第7話 引きこもり殺しのクソ仕様

 次の日の早朝。

 紫音は通学路を一人で歩いていた。


「……うん。ちょっと慣れてきた」


 その足取り昨日に比べて遥かに軽快となっている。

 といっても、というだけで歩く速度はまだ少し遅いままだが。

 躓くことは殆ど無くなった。

 そのことに紫音が少し満足そうな顔をしていると、トンッと軽く背中を叩かれた。

 首だけ動かし後ろを確認すると、学生鞄とお弁当とジュースの入ったビニール袋を持った智也がいた。

 

「よっ、紫音!もう大丈夫そうだな」

「……うん、まぁね」


 昨日の危なっかしい姿を知っている友人からのお墨付きを受け、紫音は安堵の息を吐く。


「いやぁ、良かった良かった。昨日は本当にいつ怪我するかと思って気が気じゃなかったからな。予想通り何度も転びそうになるし俺が居なかったら制服ズタボロだったんじゃねぇか?」

「……その節は本当にありがとう。助かったよ。感謝してる」

「おうおう、存分にしてくれ。そんでまたMSW付き合ってくれよ。近々レイド戦が実装されるらしいから、レベル上げて一緒に挑もうぜ」

「……分かった」


 だが、それも束の間。

 散々迷惑を掛けてしまったことを盾に、定期的に外を歩きまわさられることになり、紫音の顔は苦々しいものに変わった。

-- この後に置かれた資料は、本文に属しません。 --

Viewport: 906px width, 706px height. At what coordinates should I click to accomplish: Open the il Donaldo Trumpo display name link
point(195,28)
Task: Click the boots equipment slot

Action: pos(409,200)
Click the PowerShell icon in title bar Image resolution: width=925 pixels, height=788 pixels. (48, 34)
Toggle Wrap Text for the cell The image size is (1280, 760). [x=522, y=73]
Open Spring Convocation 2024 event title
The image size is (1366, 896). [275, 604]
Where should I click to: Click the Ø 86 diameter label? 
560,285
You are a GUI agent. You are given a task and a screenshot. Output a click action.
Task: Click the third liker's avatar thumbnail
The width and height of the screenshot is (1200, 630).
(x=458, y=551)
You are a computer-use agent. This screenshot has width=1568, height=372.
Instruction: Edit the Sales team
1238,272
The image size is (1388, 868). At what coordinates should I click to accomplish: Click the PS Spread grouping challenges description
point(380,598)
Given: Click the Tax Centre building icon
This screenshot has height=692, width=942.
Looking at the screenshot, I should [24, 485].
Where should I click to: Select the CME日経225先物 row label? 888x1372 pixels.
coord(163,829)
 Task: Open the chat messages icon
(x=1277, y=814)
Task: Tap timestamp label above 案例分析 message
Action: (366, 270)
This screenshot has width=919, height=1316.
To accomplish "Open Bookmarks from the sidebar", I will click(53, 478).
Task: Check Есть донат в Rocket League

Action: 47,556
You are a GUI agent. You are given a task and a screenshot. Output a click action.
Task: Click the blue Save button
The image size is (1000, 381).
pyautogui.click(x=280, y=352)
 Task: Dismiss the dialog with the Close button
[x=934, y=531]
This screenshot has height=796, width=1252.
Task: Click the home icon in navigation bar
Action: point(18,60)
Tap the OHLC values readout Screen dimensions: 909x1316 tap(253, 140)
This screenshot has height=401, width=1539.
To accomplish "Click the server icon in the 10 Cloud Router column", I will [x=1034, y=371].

「おっ、あっちにモンスター発見!倒してから学校に行こうぜ」

「……はいはい」


 不満たらたらな顔を紫音がしてることなどお構いなしに、智也は嬉しそうにモンスターのいる方へ向かっていくのだった。


『スライム:LV1が現れました』

「……そういえば出てくるモンスターって一緒なんだね」


 ゲームをしながら、紫音はふと疑問に思ったことを口にする。

 他のゲームだと出てくるモンスターは人によってバラバラだったのを覚えていたからだ。


「まぁ、住んでる場所が近いからな」

「……?どいうこと」


 それに対する友人からの答えの意味が分からず紫音は首を傾げる。

 すると、智也は待ってましたと言わんばかりにゲームの説明を始めた。

 

「実はこのゲーム最初にアプリ起動した時に、スマホに自宅登録されてるところを拠点に設定するんだ。で、拠点から半径一キロ圏内のところにはスライムみたいな雑魚モンスターしか基本出ないようになってる。だが、一キロ以上離れるとちょっと強いモンスターが出てくるようになって、五キロ以上離れると強いモンスターが出てくるようになる。つまり遠くへ行けば行くほどモンスターが強くなるんだ。面白いだろ?」

「……うげぇ、なにそれ。引きこもり殺しのクソ仕様じゃん」


 友人からゲームの仕様を聞き終えた紫音は聞いたことを激しく後悔した。

 何故なら、このゲームで強くなるためには遠出をする必要があると分かったから。

 そして、少し前に智也からレベルを上げて強敵を倒す約束を取り付けられた。

 つまり、そう遠くない未来に紫音は何度も遠出させられることが確定したということ。

 根っからの引き篭もり気質である紫音にとっての最悪のお知らせだった。

 サァーと自分の血の気が引いていくのを感じる紫音。


「……やっぱ、止めちゃ駄目?」


 プルプルと震えながら、紫音は蒼い顔をして智也に訴える。

 だが、それを聞いた智也は今まで見たことがないくらい意地の悪い笑みを受かべてこう言った。


「ダ〜メ。残念。俺に隙を見せたのが悪いんだぜ紫音」

「あぁぁぁぁ!」


 それを聞いた紫音は発狂。


「こんなゴミゲームアンインストールしてやる!」

「おっと、それはさせねぇぜ。っと、おま!力強くなってねぇか!?」


 ゲームを消そうとしたが、その前に智也に腕を掴まれる。


「うぉぉぉーー!こ、れ、で、アン、インス、トールだーー!」


 普段ならば、非力な紫音が運動部に所属しており鍛えている智也に勝てる通りはないのだが、今回は怒りの力で何とか動かしアプリをゴミ箱へ移動させる。

 が、次の瞬間予想外のことが起きた。


「なっ!?アンインストール出来ない!?なんで!?」


 何とアプリがゴミ箱から弾かれたのだ。


「ふはははは!神様がお前に運動しろって言ってんだろ。素直に諦めるんだな」

「うぁぁぁーーーー!!」


 それを見た智也は高笑い。

 このゲームから逃げることは出来ないと知った紫音は地面に膝をつき、絶望の叫び声を上げるのだった。


 


 

 あとがき

 病み上がりのせいで少し短めです。

 ですが、なかなか面白い設定だと自負してます。

 強くなるためにはやっぱりちゃんと苦労しないとね。